Rows of pointing data:
-*-*-
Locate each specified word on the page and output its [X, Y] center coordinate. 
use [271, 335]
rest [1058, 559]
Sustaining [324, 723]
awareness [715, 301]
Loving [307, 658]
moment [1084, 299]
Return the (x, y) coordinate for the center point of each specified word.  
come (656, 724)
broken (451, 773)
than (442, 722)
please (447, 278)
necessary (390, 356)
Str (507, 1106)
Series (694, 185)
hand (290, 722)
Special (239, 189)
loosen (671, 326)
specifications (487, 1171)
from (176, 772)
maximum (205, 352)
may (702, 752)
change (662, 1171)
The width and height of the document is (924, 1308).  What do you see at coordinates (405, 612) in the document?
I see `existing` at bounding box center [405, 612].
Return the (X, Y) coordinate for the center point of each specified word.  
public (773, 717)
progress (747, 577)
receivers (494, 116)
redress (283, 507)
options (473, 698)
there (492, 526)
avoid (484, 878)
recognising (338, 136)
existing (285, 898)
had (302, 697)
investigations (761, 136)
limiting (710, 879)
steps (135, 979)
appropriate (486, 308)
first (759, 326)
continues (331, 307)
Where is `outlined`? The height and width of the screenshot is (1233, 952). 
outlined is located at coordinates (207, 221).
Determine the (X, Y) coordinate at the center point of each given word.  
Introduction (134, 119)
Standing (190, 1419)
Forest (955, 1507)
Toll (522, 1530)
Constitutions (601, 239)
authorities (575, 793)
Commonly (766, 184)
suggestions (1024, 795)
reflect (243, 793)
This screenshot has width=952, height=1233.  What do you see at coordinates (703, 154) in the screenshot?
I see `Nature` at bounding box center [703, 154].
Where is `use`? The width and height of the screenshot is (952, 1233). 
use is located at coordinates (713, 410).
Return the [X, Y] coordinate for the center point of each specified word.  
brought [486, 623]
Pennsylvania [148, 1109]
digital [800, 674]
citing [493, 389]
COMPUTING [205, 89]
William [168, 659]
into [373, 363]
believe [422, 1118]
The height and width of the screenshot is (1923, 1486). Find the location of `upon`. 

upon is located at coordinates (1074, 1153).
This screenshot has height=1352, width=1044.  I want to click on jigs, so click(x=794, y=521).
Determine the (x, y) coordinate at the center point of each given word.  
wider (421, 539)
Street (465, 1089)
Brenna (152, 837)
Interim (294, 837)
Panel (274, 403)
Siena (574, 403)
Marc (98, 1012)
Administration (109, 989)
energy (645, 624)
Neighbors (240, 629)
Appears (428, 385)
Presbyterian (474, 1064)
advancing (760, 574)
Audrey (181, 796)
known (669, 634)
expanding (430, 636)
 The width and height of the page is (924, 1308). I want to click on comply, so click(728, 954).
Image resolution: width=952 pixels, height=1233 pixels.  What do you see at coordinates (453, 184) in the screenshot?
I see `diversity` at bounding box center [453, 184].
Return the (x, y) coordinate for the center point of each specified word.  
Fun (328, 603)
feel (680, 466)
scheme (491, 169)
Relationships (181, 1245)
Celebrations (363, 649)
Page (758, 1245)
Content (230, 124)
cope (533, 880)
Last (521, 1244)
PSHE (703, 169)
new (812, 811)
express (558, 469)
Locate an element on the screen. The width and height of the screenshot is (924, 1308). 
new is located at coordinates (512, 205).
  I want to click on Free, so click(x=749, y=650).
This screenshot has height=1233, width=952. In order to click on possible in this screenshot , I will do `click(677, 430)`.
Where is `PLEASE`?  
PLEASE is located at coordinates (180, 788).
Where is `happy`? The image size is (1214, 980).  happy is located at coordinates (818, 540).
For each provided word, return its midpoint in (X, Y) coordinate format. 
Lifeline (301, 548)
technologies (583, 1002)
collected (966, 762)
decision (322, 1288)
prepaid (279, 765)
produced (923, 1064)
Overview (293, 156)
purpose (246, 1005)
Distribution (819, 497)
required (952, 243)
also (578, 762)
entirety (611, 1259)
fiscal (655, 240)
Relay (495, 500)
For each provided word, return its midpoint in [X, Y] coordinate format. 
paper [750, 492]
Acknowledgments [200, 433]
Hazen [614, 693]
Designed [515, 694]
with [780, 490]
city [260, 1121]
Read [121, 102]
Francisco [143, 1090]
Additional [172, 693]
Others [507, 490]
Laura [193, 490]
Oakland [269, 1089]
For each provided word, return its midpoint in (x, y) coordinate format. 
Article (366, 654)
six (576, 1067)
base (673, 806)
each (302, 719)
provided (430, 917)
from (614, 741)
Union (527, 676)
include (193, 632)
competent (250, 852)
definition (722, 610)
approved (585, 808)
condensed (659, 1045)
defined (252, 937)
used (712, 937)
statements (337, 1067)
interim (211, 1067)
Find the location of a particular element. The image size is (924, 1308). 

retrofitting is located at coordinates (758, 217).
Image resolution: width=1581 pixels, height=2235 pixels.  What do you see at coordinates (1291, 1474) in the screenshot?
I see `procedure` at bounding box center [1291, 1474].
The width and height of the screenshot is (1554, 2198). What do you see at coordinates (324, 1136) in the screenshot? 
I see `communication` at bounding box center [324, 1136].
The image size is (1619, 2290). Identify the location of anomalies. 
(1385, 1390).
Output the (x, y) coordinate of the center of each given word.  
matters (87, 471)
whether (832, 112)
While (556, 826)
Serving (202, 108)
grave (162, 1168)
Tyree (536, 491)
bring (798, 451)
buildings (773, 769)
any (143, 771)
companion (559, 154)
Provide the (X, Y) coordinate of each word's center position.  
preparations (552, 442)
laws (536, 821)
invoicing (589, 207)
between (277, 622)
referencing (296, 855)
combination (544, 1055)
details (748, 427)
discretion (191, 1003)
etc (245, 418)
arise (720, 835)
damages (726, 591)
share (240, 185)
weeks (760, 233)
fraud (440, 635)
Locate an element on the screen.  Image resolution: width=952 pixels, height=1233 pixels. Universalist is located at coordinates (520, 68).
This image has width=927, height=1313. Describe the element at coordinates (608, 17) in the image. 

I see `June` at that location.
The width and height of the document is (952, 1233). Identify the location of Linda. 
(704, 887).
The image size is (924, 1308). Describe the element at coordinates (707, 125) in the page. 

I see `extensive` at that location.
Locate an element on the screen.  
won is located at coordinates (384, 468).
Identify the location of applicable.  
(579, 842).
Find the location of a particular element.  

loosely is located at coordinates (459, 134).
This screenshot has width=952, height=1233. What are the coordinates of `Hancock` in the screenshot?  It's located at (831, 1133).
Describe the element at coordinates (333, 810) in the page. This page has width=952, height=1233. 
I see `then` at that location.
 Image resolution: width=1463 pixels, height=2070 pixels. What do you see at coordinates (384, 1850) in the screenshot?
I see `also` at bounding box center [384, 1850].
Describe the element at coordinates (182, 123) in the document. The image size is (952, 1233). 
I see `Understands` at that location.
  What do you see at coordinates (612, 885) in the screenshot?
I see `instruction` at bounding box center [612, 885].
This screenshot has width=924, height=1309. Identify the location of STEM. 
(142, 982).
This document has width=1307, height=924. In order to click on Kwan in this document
-*-*-
EXERCISE:
Lay out every line of the items above as a JSON list of strings, with one string for each line and blank lines omitted.

OUTPUT FOR THIS TASK:
[
  "Locate each specified word on the page and output its [X, Y] center coordinate. ",
  "use [271, 335]",
  "rest [1058, 559]",
  "Sustaining [324, 723]",
  "awareness [715, 301]",
  "Loving [307, 658]",
  "moment [1084, 299]",
  "Return the (x, y) coordinate for the center point of each specified word.  ",
  "come (656, 724)",
  "broken (451, 773)",
  "than (442, 722)",
  "please (447, 278)",
  "necessary (390, 356)",
  "Str (507, 1106)",
  "Series (694, 185)",
  "hand (290, 722)",
  "Special (239, 189)",
  "loosen (671, 326)",
  "specifications (487, 1171)",
  "from (176, 772)",
  "maximum (205, 352)",
  "may (702, 752)",
  "change (662, 1171)",
  "The width and height of the document is (924, 1308).  What do you see at coordinates (405, 612) in the document?",
  "I see `existing` at bounding box center [405, 612].",
  "Return the (X, Y) coordinate for the center point of each specified word.  ",
  "public (773, 717)",
  "progress (747, 577)",
  "receivers (494, 116)",
  "redress (283, 507)",
  "options (473, 698)",
  "there (492, 526)",
  "avoid (484, 878)",
  "recognising (338, 136)",
  "existing (285, 898)",
  "had (302, 697)",
  "investigations (761, 136)",
  "limiting (710, 879)",
  "steps (135, 979)",
  "appropriate (486, 308)",
  "first (759, 326)",
  "continues (331, 307)",
  "Where is `outlined`? The height and width of the screenshot is (1233, 952). ",
  "outlined is located at coordinates (207, 221).",
  "Determine the (X, Y) coordinate at the center point of each given word.  ",
  "Introduction (134, 119)",
  "Standing (190, 1419)",
  "Forest (955, 1507)",
  "Toll (522, 1530)",
  "Constitutions (601, 239)",
  "authorities (575, 793)",
  "Commonly (766, 184)",
  "suggestions (1024, 795)",
  "reflect (243, 793)",
  "This screenshot has width=952, height=1233.  What do you see at coordinates (703, 154) in the screenshot?",
  "I see `Nature` at bounding box center [703, 154].",
  "Where is `use`? The width and height of the screenshot is (952, 1233). ",
  "use is located at coordinates (713, 410).",
  "Return the [X, Y] coordinate for the center point of each specified word.  ",
  "brought [486, 623]",
  "Pennsylvania [148, 1109]",
  "digital [800, 674]",
  "citing [493, 389]",
  "COMPUTING [205, 89]",
  "William [168, 659]",
  "into [373, 363]",
  "believe [422, 1118]",
  "The height and width of the screenshot is (1923, 1486). Find the location of `upon`. ",
  "upon is located at coordinates (1074, 1153).",
  "This screenshot has height=1352, width=1044.  I want to click on jigs, so click(x=794, y=521).",
  "Determine the (x, y) coordinate at the center point of each given word.  ",
  "wider (421, 539)",
  "Street (465, 1089)",
  "Brenna (152, 837)",
  "Interim (294, 837)",
  "Panel (274, 403)",
  "Siena (574, 403)",
  "Marc (98, 1012)",
  "Administration (109, 989)",
  "energy (645, 624)",
  "Neighbors (240, 629)",
  "Appears (428, 385)",
  "Presbyterian (474, 1064)",
  "advancing (760, 574)",
  "Audrey (181, 796)",
  "known (669, 634)",
  "expanding (430, 636)",
  " The width and height of the page is (924, 1308). I want to click on comply, so click(728, 954).",
  "Image resolution: width=952 pixels, height=1233 pixels.  What do you see at coordinates (453, 184) in the screenshot?",
  "I see `diversity` at bounding box center [453, 184].",
  "Return the (x, y) coordinate for the center point of each specified word.  ",
  "Fun (328, 603)",
  "feel (680, 466)",
  "scheme (491, 169)",
  "Relationships (181, 1245)",
  "Celebrations (363, 649)",
  "Page (758, 1245)",
  "Content (230, 124)",
  "cope (533, 880)",
  "Last (521, 1244)",
  "PSHE (703, 169)",
  "new (812, 811)",
  "express (558, 469)",
  "Locate an element on the screen. The width and height of the screenshot is (924, 1308). ",
  "new is located at coordinates (512, 205).",
  "  I want to click on Free, so click(x=749, y=650).",
  "This screenshot has height=1233, width=952. In order to click on possible in this screenshot , I will do `click(677, 430)`.",
  "Where is `PLEASE`?  ",
  "PLEASE is located at coordinates (180, 788).",
  "Where is `happy`? The image size is (1214, 980).  happy is located at coordinates (818, 540).",
  "For each provided word, return its midpoint in (X, Y) coordinate format. ",
  "Lifeline (301, 548)",
  "technologies (583, 1002)",
  "collected (966, 762)",
  "decision (322, 1288)",
  "prepaid (279, 765)",
  "produced (923, 1064)",
  "Overview (293, 156)",
  "purpose (246, 1005)",
  "Distribution (819, 497)",
  "required (952, 243)",
  "also (578, 762)",
  "entirety (611, 1259)",
  "fiscal (655, 240)",
  "Relay (495, 500)",
  "For each provided word, return its midpoint in [X, Y] coordinate format. ",
  "paper [750, 492]",
  "Acknowledgments [200, 433]",
  "Hazen [614, 693]",
  "Designed [515, 694]",
  "with [780, 490]",
  "city [260, 1121]",
  "Read [121, 102]",
  "Francisco [143, 1090]",
  "Additional [172, 693]",
  "Others [507, 490]",
  "Laura [193, 490]",
  "Oakland [269, 1089]",
  "For each provided word, return its midpoint in (x, y) coordinate format. ",
  "Article (366, 654)",
  "six (576, 1067)",
  "base (673, 806)",
  "each (302, 719)",
  "provided (430, 917)",
  "from (614, 741)",
  "Union (527, 676)",
  "include (193, 632)",
  "competent (250, 852)",
  "definition (722, 610)",
  "approved (585, 808)",
  "condensed (659, 1045)",
  "defined (252, 937)",
  "used (712, 937)",
  "statements (337, 1067)",
  "interim (211, 1067)",
  "Find the location of a particular element. The image size is (924, 1308). ",
  "retrofitting is located at coordinates (758, 217).",
  "Image resolution: width=1581 pixels, height=2235 pixels.  What do you see at coordinates (1291, 1474) in the screenshot?",
  "I see `procedure` at bounding box center [1291, 1474].",
  "The width and height of the screenshot is (1554, 2198). What do you see at coordinates (324, 1136) in the screenshot? ",
  "I see `communication` at bounding box center [324, 1136].",
  "The image size is (1619, 2290). Identify the location of anomalies. ",
  "(1385, 1390).",
  "Output the (x, y) coordinate of the center of each given word.  ",
  "matters (87, 471)",
  "whether (832, 112)",
  "While (556, 826)",
  "Serving (202, 108)",
  "grave (162, 1168)",
  "Tyree (536, 491)",
  "bring (798, 451)",
  "buildings (773, 769)",
  "any (143, 771)",
  "companion (559, 154)",
  "Provide the (X, Y) coordinate of each word's center position.  ",
  "preparations (552, 442)",
  "laws (536, 821)",
  "invoicing (589, 207)",
  "between (277, 622)",
  "referencing (296, 855)",
  "combination (544, 1055)",
  "details (748, 427)",
  "discretion (191, 1003)",
  "etc (245, 418)",
  "arise (720, 835)",
  "damages (726, 591)",
  "share (240, 185)",
  "weeks (760, 233)",
  "fraud (440, 635)",
  "Locate an element on the screen.  Image resolution: width=952 pixels, height=1233 pixels. Universalist is located at coordinates (520, 68).",
  "This image has width=927, height=1313. Describe the element at coordinates (608, 17) in the image. ",
  "I see `June` at that location.",
  "The width and height of the document is (952, 1233). Identify the location of Linda. ",
  "(704, 887).",
  "The image size is (924, 1308). Describe the element at coordinates (707, 125) in the page. ",
  "I see `extensive` at that location.",
  "Locate an element on the screen.  ",
  "won is located at coordinates (384, 468).",
  "Identify the location of applicable.  ",
  "(579, 842).",
  "Find the location of a particular element.  ",
  "loosely is located at coordinates (459, 134).",
  "This screenshot has width=952, height=1233. What are the coordinates of `Hancock` in the screenshot?  It's located at (831, 1133).",
  "Describe the element at coordinates (333, 810) in the page. This page has width=952, height=1233. ",
  "I see `then` at that location.",
  " Image resolution: width=1463 pixels, height=2070 pixels. What do you see at coordinates (384, 1850) in the screenshot?",
  "I see `also` at bounding box center [384, 1850].",
  "Describe the element at coordinates (182, 123) in the document. The image size is (952, 1233). ",
  "I see `Understands` at that location.",
  "  What do you see at coordinates (612, 885) in the screenshot?",
  "I see `instruction` at bounding box center [612, 885].",
  "This screenshot has width=924, height=1309. Identify the location of STEM. ",
  "(142, 982).",
  "This document has width=1307, height=924. In order to click on Kwan in this document"
]